A new fabrication technique could allow solid-state automotive lithium-ion batteries to adopt nonflammable ceramic electrolytes using the same production processes as in batteries made with conventional liquid electrolytes.
The melt-infiltration technology developed by materials science researchers at the Georgia Institute of Technology uses electrolyte materials that can be infiltrated into porous yet densely packed, thermally stable electrodes.
The one-step process produces high-density composites based on pressure-less, capillary-driven infiltration of a molten solid electrolyte into porous bodies, including multilayered electrode-separator stacks.
"While the melting point of traditional solid state electrolytes can range from 700 degrees Celsius to over 1,000 degrees Celsius, we operate at a much lower temperature range, depending on the electrolyte composition, roughly from 200 to 300 degrees Celsius," explained Gleb Yushin, a professor in the School of Materials Science and Engineering at Georgia Tech. "At these lower temperatures, fabrication is much faster and easier. Materials at low temperatures don't react. The standard electrode assemblies, including the polymer binder or glue, can be stable in these conditions."
● ● ●
* _Problem 1_
Using the passage on the melt-infiltration technique, explain in one to three sentences why working at roughly 200 to 300 degrees Celsius benefits fabrication.
* _Problem 2_
Summarize the passage on the melt-infiltration technique in two sentences.

Collected data
● ● ●
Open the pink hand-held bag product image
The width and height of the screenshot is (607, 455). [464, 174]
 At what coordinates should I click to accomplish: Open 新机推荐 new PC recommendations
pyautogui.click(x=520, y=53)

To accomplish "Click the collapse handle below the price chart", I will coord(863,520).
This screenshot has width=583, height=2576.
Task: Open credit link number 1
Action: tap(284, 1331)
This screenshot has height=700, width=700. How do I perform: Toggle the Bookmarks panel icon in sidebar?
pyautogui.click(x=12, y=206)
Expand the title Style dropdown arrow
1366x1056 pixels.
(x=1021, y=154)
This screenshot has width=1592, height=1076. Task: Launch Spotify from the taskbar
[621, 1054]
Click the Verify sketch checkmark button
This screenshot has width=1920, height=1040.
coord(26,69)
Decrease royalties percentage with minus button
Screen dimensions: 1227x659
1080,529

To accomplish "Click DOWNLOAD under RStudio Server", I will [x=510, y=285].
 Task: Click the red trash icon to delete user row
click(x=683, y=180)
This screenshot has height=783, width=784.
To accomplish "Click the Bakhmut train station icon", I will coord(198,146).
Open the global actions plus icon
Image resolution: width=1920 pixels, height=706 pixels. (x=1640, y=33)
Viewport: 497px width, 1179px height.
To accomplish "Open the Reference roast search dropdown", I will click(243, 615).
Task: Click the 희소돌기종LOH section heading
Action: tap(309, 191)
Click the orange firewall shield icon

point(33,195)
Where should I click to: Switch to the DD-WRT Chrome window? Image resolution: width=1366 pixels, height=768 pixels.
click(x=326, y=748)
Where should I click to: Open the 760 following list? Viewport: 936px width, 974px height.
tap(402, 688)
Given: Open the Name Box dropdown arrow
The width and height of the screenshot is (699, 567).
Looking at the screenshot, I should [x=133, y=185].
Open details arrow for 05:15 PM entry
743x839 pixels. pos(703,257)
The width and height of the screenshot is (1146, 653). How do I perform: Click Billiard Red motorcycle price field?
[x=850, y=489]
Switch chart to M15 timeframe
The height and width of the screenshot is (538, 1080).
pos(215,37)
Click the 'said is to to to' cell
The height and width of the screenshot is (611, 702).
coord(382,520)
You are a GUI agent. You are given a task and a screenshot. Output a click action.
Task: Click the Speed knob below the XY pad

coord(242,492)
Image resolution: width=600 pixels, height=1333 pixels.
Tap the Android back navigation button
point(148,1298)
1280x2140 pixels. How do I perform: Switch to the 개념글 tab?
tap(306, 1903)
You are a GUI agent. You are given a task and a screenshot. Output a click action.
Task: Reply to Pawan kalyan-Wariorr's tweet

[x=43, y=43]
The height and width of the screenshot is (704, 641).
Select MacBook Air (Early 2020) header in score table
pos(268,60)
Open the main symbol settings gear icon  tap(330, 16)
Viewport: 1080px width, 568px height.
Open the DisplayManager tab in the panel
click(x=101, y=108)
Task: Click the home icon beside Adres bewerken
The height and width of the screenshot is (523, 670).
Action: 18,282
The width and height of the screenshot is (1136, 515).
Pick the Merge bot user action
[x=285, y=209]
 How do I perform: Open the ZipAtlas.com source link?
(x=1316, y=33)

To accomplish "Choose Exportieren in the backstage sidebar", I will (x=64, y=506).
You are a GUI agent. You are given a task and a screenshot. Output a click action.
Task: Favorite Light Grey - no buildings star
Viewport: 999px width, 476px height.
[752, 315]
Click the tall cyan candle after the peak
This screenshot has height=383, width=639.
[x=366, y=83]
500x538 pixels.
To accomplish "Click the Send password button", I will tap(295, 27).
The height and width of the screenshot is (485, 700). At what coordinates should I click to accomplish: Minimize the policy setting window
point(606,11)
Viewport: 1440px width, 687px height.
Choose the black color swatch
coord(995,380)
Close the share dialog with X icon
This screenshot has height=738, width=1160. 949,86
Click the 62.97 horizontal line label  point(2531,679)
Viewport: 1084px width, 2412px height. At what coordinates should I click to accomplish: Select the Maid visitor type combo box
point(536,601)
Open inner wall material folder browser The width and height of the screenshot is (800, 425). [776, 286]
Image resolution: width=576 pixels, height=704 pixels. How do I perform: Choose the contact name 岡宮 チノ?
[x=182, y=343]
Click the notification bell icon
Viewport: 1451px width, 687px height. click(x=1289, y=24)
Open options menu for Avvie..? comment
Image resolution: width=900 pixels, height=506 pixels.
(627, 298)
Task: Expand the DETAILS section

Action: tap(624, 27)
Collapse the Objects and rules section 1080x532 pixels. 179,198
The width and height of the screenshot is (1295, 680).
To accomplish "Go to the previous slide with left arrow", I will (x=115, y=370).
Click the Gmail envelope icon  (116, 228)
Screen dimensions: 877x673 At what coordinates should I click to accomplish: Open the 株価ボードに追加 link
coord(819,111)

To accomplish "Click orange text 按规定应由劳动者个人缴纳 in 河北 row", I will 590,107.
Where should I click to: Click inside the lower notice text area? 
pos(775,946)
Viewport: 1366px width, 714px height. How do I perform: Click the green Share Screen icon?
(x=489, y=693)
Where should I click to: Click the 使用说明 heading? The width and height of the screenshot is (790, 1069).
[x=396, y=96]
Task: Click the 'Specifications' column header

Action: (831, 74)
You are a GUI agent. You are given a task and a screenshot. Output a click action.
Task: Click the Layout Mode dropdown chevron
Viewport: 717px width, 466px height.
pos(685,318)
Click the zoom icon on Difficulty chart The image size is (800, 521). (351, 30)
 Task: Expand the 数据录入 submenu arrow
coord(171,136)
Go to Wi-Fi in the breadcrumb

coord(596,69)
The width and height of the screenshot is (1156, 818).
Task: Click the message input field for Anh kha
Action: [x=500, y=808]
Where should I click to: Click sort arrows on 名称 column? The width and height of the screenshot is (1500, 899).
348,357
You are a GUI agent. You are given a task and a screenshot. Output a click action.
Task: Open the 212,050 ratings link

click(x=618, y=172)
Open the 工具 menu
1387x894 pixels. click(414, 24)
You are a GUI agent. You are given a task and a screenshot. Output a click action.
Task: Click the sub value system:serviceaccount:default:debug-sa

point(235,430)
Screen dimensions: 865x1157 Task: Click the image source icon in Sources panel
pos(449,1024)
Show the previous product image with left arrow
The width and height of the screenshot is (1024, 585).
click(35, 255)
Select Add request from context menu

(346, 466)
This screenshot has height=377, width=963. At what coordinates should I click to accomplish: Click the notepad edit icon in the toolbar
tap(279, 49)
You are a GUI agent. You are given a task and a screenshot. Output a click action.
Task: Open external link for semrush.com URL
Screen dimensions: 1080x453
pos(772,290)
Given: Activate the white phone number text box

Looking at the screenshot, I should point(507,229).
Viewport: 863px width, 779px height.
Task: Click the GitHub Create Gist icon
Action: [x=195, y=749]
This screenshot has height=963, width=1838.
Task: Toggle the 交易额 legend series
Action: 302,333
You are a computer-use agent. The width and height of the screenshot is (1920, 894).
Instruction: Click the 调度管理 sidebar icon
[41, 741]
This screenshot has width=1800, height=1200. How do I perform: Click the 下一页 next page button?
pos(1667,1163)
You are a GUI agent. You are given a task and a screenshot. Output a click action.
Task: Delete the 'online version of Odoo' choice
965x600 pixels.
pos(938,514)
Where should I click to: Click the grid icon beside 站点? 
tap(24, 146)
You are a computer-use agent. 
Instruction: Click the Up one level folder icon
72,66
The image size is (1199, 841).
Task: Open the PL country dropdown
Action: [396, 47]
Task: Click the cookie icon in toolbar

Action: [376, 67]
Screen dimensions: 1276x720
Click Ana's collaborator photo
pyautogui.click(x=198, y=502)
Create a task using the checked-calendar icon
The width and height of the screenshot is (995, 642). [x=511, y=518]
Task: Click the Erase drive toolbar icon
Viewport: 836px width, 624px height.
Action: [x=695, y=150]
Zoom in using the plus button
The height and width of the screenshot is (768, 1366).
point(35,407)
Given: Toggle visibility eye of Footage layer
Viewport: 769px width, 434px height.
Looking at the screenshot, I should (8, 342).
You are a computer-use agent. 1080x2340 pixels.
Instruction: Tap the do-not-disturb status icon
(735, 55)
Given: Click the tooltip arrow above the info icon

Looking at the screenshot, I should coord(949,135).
● ● ●
* _Answer area 1_
At these lower temperatures, fabrication is much faster and easier, and the materials don't react. The standard electrode assemblies, including the polymer binder or glue, can also remain stable under these conditions.

* _Answer area 2_
Georgia Tech materials science researchers have developed a one-step melt-infiltration process in which a molten solid electrolyte is drawn into porous, densely packed electrodes by capillary action, without applied pressure. The process runs at about 200 to 300 degrees Celsius, far below the melting points of traditional solid-state electrolytes, so solid-state automotive lithium-ion batteries could use nonflammable ceramic electrolytes while keeping the same production processes as batteries with liquid electrolytes.